What Are the Clinical Implications?
NOAC overdosing was associated with increased risk for adverse outcomes compared with label‐adherent dosing.
There was no safety benefit of underdosing compared with the appropriate dosing of NOACs.
Label adherence of NOAC dosing is important to improve the clinical outcomes in atrial fibrillation patients.
The prevalence of atrial fibrillation (AF) is rapidly increasing globally, especially in the Asian population,1, 2 and oral anticoagulation (OAC) is the principal management for stroke prevention in patients with AF.3, 4 The efficacy and safety of the non‐vitamin K antagonist oral anticoagulants (NOAC) have all been shown at least as effective and safe as warfarin in large randomized controlled trials.5, 6, 7, 8
Dose adjustment of NOACs is indicated in some AF patients, based on selected patient factors such as renal function, age, body weight, or concomitant medications.9 However, whether these dose recommendations are adhered to in community practice remains a major concern. In a study with ORBIT‐AF II (Outcomes Registry for Better Informed Treatment of Atrial Fibrillation II) database,10 NOAC over‐ and underdosing were shown to be associated with increased risk for adverse events. In addition, a previous study using a large US administrative database with about 15 000 AF patients revealed that the prescribed doses were often inconsistent with the renal dose recommendation by Food and Drug Administration labeling.11 In that study, inappropriate dose reduction was related to reduced effectiveness for stroke prevention without any safety benefit. Recently, we reported the real‐world effectiveness and safety of edoxaban in Korean AF patients in relationship to renal function.12 Interestingly, low‐dose edoxaban had lower effectiveness for stroke prevention compared with warfarin at higher levels of creatinine clearance, which is called super normal renal function.
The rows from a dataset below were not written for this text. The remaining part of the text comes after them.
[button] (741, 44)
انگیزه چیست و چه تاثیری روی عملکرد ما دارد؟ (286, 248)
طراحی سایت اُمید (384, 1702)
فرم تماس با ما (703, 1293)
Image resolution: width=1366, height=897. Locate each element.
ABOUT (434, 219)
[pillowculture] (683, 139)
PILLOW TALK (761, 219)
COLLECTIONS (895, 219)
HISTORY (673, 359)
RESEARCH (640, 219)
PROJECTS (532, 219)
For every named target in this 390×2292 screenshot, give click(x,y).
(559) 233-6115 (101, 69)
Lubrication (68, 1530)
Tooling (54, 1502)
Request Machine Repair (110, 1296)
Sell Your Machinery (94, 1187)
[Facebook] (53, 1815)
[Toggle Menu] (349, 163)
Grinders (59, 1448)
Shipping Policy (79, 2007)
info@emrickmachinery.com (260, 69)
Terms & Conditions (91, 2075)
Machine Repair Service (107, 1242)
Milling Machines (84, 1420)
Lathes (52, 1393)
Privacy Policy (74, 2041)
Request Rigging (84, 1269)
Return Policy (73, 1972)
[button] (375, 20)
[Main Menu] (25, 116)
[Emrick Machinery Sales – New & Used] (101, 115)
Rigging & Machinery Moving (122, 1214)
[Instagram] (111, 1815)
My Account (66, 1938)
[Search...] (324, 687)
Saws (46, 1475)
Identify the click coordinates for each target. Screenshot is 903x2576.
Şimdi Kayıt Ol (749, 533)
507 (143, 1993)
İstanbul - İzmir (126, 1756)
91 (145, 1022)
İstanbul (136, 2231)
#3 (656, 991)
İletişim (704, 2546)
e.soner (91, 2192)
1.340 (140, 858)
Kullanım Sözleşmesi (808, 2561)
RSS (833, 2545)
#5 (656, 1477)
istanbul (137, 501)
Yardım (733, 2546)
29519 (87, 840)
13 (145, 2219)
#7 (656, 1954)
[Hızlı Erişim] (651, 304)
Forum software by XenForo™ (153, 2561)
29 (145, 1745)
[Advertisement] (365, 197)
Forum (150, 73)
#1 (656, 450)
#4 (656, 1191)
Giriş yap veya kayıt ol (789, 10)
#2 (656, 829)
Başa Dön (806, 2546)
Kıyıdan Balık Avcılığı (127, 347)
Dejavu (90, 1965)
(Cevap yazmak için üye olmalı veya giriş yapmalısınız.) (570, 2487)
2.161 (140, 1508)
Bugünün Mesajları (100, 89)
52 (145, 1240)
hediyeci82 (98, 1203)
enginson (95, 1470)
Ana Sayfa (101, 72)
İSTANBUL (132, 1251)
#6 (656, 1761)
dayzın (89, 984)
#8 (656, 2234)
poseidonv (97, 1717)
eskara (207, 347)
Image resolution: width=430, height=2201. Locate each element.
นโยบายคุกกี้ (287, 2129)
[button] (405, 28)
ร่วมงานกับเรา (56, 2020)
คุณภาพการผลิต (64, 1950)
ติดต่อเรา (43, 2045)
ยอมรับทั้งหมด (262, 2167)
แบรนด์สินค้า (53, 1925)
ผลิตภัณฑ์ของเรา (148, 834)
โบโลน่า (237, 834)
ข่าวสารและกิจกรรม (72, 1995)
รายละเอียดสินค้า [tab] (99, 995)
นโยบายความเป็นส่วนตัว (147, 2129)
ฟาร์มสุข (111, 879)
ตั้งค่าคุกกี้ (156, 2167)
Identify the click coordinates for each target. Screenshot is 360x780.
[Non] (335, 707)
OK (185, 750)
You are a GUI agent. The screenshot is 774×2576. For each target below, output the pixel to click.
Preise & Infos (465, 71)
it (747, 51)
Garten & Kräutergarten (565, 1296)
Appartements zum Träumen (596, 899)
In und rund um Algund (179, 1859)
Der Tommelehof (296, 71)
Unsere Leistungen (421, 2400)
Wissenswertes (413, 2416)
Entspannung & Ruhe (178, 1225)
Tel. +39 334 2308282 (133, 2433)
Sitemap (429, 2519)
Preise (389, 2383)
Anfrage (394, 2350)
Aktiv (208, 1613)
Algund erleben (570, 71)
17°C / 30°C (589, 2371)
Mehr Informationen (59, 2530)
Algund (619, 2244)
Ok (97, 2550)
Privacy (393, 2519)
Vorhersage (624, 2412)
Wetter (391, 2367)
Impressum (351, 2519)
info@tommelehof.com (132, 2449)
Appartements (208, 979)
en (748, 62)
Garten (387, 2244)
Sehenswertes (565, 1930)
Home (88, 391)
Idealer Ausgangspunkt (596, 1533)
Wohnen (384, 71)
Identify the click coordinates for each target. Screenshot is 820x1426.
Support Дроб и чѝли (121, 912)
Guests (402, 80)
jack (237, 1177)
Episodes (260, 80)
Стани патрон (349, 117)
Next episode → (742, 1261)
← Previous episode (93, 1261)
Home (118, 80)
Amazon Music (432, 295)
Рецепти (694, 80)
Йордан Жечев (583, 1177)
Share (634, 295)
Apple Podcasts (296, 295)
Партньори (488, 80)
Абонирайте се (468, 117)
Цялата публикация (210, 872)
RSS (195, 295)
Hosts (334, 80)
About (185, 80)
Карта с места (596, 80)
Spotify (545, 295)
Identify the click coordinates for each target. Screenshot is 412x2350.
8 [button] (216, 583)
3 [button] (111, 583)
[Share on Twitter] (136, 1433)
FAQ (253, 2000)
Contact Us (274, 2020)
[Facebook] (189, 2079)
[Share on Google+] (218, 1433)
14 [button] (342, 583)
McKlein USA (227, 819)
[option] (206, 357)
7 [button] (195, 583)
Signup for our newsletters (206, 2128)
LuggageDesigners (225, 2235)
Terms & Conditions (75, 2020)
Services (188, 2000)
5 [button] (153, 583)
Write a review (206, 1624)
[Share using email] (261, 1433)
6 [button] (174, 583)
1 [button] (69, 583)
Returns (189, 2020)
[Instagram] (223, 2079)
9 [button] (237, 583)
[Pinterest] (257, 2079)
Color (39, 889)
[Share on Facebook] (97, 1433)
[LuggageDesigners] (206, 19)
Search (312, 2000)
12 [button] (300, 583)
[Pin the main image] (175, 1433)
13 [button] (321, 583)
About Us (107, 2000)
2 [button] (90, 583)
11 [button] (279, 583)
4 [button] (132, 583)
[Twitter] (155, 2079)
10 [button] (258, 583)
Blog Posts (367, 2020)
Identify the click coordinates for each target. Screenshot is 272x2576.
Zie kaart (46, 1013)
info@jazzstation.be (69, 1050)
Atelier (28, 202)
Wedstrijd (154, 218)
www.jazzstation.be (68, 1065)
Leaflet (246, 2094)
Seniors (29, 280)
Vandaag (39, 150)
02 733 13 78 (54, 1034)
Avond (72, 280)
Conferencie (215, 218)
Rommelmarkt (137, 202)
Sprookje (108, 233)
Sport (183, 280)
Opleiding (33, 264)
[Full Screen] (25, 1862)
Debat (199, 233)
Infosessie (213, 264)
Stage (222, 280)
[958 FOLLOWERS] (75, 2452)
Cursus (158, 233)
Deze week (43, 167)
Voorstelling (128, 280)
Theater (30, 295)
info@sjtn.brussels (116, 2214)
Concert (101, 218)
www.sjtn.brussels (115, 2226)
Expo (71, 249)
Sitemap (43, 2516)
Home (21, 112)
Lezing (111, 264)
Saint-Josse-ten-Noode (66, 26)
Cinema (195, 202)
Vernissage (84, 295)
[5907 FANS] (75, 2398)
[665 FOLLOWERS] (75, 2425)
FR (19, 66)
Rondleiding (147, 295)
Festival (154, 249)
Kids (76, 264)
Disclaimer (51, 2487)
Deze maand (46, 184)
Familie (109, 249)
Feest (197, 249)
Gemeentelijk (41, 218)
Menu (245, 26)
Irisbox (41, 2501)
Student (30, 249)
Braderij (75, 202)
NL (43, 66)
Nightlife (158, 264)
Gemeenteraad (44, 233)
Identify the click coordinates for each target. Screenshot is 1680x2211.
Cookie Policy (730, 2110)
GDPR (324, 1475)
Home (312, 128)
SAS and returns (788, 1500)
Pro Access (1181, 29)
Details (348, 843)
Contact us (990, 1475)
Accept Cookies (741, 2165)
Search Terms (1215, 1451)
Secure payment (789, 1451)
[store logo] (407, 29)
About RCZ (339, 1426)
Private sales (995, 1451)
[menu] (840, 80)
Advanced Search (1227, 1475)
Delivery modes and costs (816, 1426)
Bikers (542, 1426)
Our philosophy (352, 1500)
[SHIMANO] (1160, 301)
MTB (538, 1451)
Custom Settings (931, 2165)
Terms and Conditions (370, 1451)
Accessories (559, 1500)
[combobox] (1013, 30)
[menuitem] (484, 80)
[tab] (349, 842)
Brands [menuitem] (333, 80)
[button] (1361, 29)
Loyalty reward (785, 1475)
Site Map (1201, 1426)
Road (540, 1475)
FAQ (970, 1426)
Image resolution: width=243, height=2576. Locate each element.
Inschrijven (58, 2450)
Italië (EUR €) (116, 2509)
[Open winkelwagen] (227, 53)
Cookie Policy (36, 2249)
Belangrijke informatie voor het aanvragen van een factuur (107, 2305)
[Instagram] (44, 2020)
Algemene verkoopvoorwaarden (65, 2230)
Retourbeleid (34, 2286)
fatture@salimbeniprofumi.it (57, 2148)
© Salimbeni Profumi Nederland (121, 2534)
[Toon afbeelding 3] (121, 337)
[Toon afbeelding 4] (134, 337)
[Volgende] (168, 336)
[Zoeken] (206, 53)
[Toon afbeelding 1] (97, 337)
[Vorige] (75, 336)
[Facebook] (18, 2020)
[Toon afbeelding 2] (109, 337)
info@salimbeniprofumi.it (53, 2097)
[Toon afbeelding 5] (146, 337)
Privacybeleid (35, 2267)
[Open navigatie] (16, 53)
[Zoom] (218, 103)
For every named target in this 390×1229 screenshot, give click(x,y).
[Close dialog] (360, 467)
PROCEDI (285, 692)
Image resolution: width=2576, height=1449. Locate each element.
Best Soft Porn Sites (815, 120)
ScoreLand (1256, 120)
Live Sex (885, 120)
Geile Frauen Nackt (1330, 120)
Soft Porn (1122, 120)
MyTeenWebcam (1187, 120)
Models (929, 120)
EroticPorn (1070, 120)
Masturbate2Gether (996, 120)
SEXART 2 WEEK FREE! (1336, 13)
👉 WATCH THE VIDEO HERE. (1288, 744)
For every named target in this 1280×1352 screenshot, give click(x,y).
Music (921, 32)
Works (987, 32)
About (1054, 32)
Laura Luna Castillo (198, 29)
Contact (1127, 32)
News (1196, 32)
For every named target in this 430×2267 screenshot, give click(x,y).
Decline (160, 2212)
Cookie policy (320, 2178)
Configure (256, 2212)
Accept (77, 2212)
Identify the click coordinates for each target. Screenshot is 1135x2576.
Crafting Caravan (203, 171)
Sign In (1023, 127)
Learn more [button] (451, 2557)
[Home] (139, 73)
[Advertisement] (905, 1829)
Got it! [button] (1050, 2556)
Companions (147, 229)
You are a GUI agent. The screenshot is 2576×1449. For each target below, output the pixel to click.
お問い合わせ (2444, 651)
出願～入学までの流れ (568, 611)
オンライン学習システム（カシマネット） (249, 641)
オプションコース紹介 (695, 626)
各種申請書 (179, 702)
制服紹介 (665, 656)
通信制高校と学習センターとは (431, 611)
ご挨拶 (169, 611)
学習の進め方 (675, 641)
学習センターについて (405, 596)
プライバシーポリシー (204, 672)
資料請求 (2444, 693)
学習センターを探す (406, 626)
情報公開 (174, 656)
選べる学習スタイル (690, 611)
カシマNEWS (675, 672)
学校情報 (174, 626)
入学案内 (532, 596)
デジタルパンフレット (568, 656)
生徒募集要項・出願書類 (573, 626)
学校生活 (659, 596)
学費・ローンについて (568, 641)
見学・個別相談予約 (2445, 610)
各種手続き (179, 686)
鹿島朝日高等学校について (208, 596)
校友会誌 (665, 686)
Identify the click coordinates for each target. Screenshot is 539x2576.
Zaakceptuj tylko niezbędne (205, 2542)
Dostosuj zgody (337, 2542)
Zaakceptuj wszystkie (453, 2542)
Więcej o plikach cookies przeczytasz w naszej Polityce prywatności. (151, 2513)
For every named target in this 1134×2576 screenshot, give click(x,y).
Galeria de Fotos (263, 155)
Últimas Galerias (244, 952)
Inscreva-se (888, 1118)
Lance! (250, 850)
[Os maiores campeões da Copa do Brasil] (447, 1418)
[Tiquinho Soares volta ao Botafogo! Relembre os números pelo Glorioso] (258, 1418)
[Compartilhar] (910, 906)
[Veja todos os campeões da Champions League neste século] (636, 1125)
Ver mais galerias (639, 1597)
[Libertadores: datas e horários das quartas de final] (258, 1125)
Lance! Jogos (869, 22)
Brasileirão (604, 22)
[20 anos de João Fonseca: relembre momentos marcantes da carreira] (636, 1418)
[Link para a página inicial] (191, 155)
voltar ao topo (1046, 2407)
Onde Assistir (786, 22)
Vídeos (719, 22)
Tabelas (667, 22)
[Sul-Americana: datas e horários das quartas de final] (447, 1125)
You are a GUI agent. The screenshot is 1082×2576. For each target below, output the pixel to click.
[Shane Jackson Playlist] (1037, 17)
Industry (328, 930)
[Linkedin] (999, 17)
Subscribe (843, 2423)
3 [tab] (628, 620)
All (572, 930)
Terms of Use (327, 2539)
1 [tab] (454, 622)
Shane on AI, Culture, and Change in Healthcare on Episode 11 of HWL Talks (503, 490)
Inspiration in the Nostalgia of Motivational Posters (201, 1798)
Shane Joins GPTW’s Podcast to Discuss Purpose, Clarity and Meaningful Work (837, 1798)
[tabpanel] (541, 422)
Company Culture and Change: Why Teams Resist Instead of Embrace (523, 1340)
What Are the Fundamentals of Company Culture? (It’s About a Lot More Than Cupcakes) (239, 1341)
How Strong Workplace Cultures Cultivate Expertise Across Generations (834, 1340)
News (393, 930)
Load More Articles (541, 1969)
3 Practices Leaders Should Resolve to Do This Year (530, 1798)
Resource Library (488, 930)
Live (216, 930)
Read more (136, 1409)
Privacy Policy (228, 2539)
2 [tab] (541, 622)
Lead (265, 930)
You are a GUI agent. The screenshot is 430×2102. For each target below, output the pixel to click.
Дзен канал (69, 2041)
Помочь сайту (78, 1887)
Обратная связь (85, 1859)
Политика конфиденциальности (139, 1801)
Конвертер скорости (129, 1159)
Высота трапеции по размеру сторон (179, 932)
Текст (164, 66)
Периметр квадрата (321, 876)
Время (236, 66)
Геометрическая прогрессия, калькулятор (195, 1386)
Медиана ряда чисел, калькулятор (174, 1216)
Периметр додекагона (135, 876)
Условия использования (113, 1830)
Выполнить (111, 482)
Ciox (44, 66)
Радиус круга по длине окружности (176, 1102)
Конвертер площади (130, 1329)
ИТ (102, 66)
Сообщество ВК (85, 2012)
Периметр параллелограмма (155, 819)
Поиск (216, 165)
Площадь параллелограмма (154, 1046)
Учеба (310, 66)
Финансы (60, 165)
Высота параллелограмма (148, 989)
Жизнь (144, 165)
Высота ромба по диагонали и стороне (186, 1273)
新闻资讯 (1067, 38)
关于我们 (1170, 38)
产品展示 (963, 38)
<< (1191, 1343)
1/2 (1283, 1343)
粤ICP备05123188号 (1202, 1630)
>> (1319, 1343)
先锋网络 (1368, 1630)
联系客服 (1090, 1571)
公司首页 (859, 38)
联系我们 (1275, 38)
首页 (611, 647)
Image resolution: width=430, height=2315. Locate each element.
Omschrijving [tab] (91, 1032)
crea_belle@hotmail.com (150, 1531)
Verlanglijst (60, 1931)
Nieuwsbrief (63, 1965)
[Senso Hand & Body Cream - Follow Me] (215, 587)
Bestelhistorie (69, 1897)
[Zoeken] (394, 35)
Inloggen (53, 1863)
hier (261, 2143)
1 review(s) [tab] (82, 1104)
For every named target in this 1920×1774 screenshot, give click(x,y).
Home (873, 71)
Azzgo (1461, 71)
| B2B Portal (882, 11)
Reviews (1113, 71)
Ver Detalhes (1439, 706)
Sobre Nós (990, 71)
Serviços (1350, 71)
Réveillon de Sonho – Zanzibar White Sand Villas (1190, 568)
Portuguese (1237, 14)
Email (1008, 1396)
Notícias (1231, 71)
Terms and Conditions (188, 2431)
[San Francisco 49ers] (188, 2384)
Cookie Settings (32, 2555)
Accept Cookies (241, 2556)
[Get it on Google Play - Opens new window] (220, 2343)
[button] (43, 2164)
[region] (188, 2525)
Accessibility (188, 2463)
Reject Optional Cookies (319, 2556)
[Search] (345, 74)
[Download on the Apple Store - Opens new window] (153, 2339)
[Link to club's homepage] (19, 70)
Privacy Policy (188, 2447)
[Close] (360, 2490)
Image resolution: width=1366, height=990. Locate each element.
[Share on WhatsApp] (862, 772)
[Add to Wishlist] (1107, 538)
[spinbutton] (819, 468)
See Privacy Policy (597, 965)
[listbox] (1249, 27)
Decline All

Therefore, in the current study, we sought to assess the frequency of label adherence of NOAC dosing among Korean AF patients, and to analyze the associations between off‐label NOAC dosing and clinical outcomes in real‐world clinical practice.
Methods
Data Source
This study is based on the national health claims database established by the national health insurance system (NHIS) of Republic of Korea.13, 14 The NHIS is the single insurer managed by the Korean government, and the majority (97.1%) of the Korean population are mandatory subscribers, with the remaining 3% of the population being medical aid subjects. The NHIS database contains the information of medical aid subjects, therefore it is based on the entire Korean population. All data and materials have been made publicly available at the National Health Insurance Sharing Service and can be accessed at (https://nhiss.nhis.or.kr/bd/ab/bdaba000eng.do).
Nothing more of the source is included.